The card above looks cool but it's still a 4 lane card the extra pins past the 4x interface are superfluous. I guess they help keep it in the slot.
It is impossible for a pcie 3.0 slot to achieve 80% of a 4.0 system.
pcie 3.0 4x = 3.938 GB/s
pcie 4.0 4x = 7.877 GB/s
pcie 5.0 4x = 15.754 GB/s
My Samsung 990 Pro benchmarks at about 80-90% PCI4 speeds. Much faster than my AMD 5600G system with the motherboard slot.
Keep in mind that the system was a server-based system architecture with a workstation chip. So, I suspect that Dell had supported early versions of NVMe disks running in the PCIe slot. The original system was like $9K (retail price) - I only paid like $1800 due to SD.

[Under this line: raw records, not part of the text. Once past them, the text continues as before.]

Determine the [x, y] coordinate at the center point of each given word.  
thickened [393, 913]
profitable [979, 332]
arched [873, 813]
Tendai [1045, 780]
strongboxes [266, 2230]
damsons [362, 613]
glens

It is aging since I picked it up in 2015 or 2016.... with my RTX 2080S, it still keeps up or blows away my kids gaming systems with a 5600G / 3700X in loading times. Converting videos or raw single core performance is lacking though at 3.5Ghz.
I have a Dell G5/G6 with an i9-13900HX where you can start seeing the generational gap in handbrake. However, for VM's the xeon chip is still more performant since it has 20 P cores 40 threads (HT) vs. the i9's 8 P cores.